1. **Rust library** (`rsurl` crate) — a small, ergonomic HTTP client API for Rust projects.
2. **C library** (`librsurl.so` / `rsurl.h`) — a curl-compatible C ABI for non-Rust consumers.
3. **`rsurl` CLI** — a drop-in-ish replacement for the `curl` command line.

## Status

Functional across a broad protocol surface, in active development (APIs may
shift before 1.0). What works today:

- **HTTP/1.1** — all methods; Content-Length, chunked, and read-to-EOF bodies; a
  process-wide keep-alive connection pool (plain & TLS).
- **HTTP/2** and **HTTP/3 over QUIC** — see the dedicated sections below.
- **HTTPS** via purecrypto — TLS 1.2/1.3, system roots, full cert verification.
- **FTP/FTPS**, **FILE**, **DICT**, **GOPHER(S)**, **IMAP(S)**, **LDAP(S)**,
  **MQTT(S)**, **POP3(S)**, **RTSP**, **TFTP**, **WS/WSS** — uploads (`-T`),
  resume, STARTTLS, and the usual per-protocol verbs.
- **SSH** — SFTP and SCP download/upload, key + password auth, known_hosts TOFU
  (optional `ssh` feature).
- **BitTorrent**`.torrent` / `magnet:`, trackers, DHT, peer wire, seeding,
  metadata inspection, selective / concatenated downloads (optional
  `bittorrent` feature).
- **Proxies** — HTTP `CONNECT`, HTTPS-to-proxy, SOCKS4/4a/5/5h (incl.

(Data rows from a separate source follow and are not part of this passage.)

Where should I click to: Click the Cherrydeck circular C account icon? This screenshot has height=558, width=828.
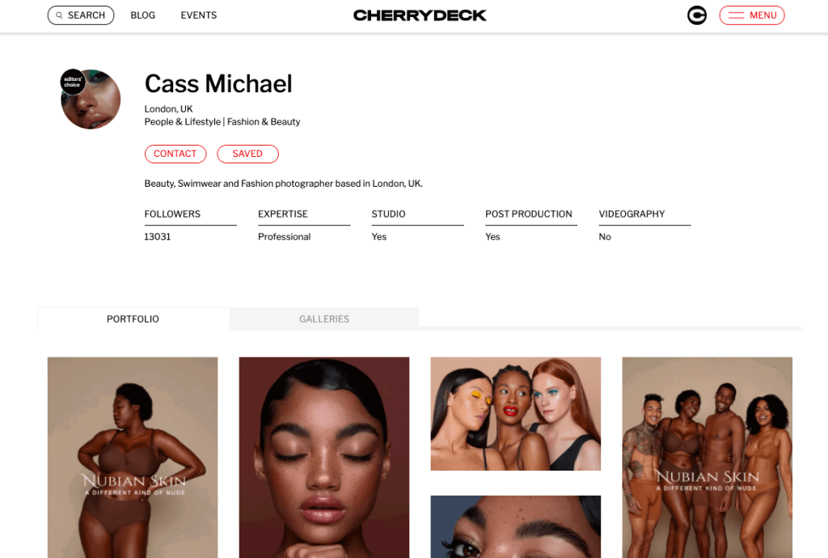[696, 15]
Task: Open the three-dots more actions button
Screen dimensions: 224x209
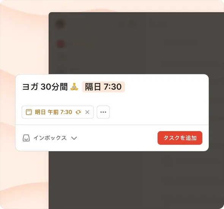Action: point(103,112)
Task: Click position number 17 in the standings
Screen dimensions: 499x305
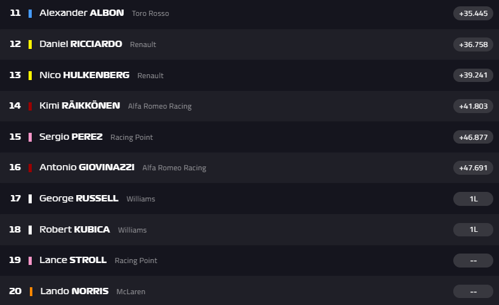Action: 15,198
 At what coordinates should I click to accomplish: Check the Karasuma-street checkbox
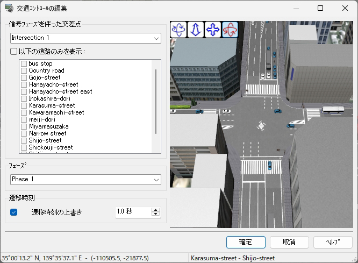coord(24,105)
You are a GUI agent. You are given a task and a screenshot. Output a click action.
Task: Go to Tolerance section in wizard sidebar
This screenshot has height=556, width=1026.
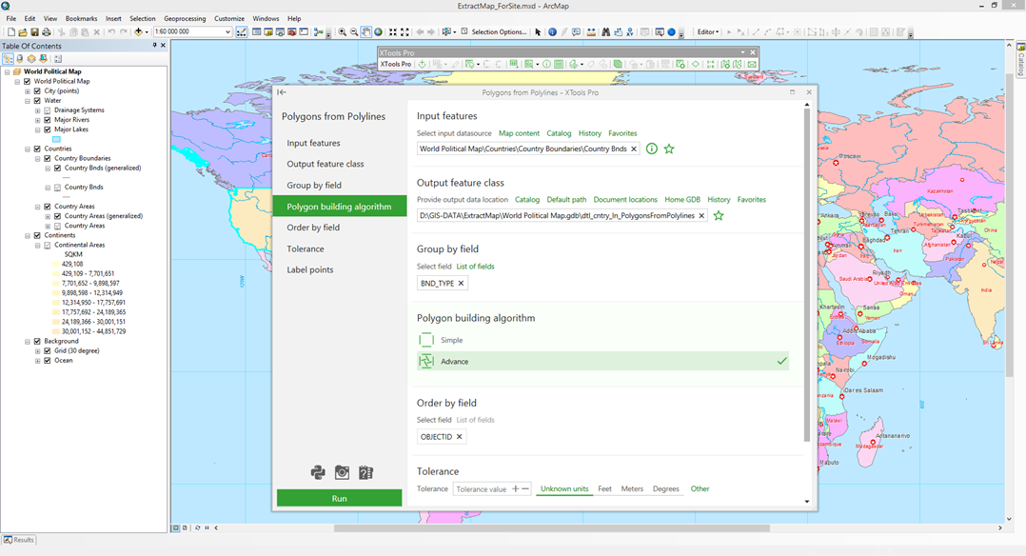tap(306, 248)
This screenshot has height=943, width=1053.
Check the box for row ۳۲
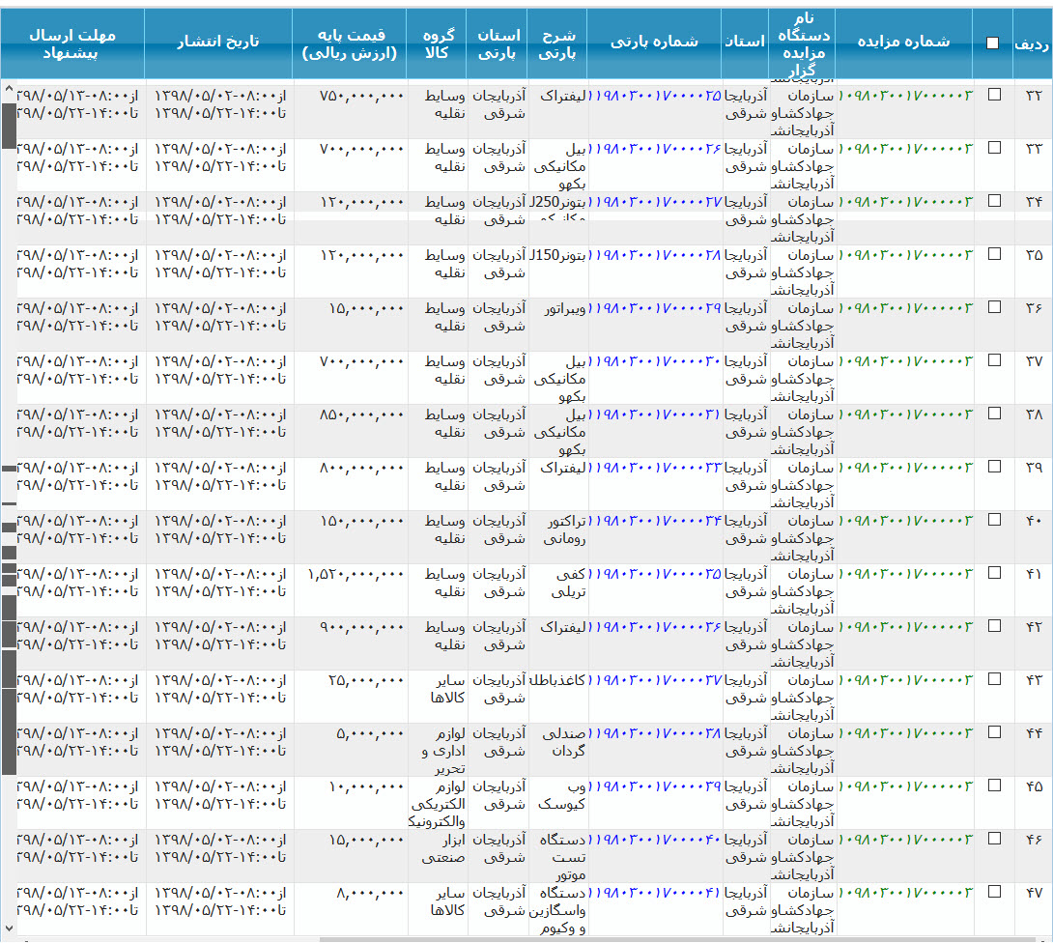(x=994, y=95)
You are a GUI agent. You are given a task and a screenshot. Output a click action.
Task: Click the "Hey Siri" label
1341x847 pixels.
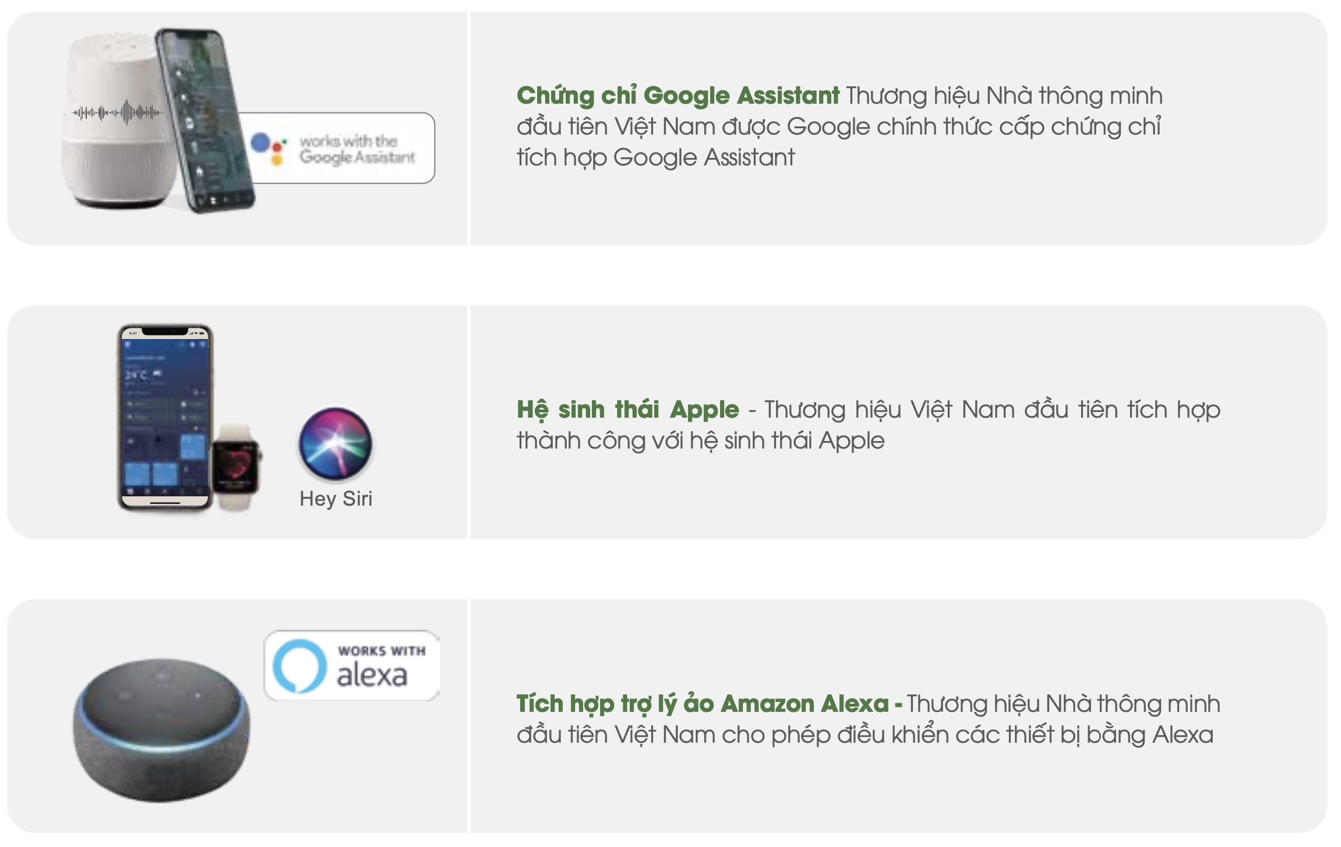click(336, 499)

SOCKS5 UDP
  for HTTP/3 & TFTP), honoured across every scheme; `--noproxy` / `*_PROXY`.
- **Custom transport** — supply your own sockets via `rsurl::net::Connector`.
- **Response compression**`gzip`/`deflate`/`zstd`/`br`/`compress` decoded
  transparently by default, or `decompress(false)` for the raw wire bytes.
- **Cookies** — RFC 6265 jar with curl-compatible Netscape `cookies.txt` I/O.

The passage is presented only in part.